¿Cuánto cuesta una vida?

 

Cuánto vale la vida de un subsahariano en Occidente. Cuánto la de un inmigrante en Suiza. Y cuánto la de un niño enfermo en Bélgica. Y cuánto actualmente en España si se le detecta en su fase embrionaria síndrome de Down. No es este un mundo para niños, ni para inmigrantes, y menos procedentes de África. ¿Es esta la sociedad que estamos creando la que queremos?

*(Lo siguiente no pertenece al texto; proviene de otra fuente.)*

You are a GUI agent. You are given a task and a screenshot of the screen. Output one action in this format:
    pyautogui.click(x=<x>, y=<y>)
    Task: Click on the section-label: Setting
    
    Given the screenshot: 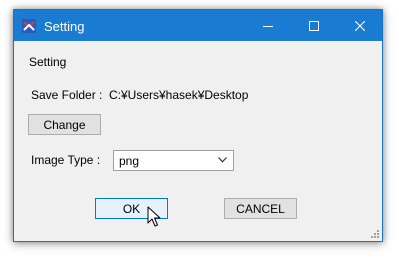 What is the action you would take?
    pyautogui.click(x=48, y=62)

Lo de Bélgica de autorizar la eutanasia a menores por mucho que se ejecute para supuestos muy concretos no deja de ser un paso más en los Países Bajos a esta cultura de muerte que parece imperar en un territorio donde los casos de pedofilia no dejan de sorprendernos. Similar a la atención que hemos dejado de prestar a los inmigrantes que proceden del África subsahariana, a los que recibimos con pelotas de goma en vez de compasión y ayudas, y donde sobre todos parece que se tratan de negar unos hechos con numerosos testigos. Suiza, que no ha conocido las guerras mundiales porque siempre ha mirado al otro lado, levanta ahora también su propio muro, estableciendo la cuota para extranjeros, nada menos que de los países de la Unión Europea, del propio Occidente. El país al que tenemos que agradecer la gran acogida que realizó de españoles, sobre todo de castellanos a los años sesenta, que se establecieron allí con familia y trabajo, ahora aprueba la insolidaridad. Pero no debemos rasgarnos las vestiduras. Por mucho que se multipliquen las ONG, los maratones de televisión o los kilos donados a los Bancos de Alimentos, somos muchas veces ajenos a los más débiles.

Es probable que no nos movamos en las mismas coordenadas al señalar los africanos que se mueren de hambre en la búsqueda de futuro fuera de sus fronteras, los inmigrantes europeos a los que les gustaría trabajar en el país helvético, los niños eutanasiados con enfermedades incurables -como los centenares que cada Navidad reciben en los hospitales españoles en la planta de cáncer infantil la visita de sus ídolos futbolísticos como regalo de Reyes-, ni los pequeñajos con Down en el vientre de sus madres, cuando una vez nacidos, tras pasar la fase de sorpresa y quizá resignación de sus familiares más cercanos conocemos por experiencia que son los hijos más queridos, y quizá los que más alegrías dan. Pero cada uno de ellos es una vida truncada por una sociedad que huye del dolor, que se sumerge en el individualismo y que padece de la enfermedad del desamor. Y todo ello en medio de una crisis económica en España que sume a más de un millón de familias con todos sus miembros en paro en el pozo de la desgracia. He oído tanto hablar de lo que diferencia a nuestra especie del resto, de su capacidad de sorprenderse, de soñar, de compartir, de creer, que aún duele más que la estemos echando a perder.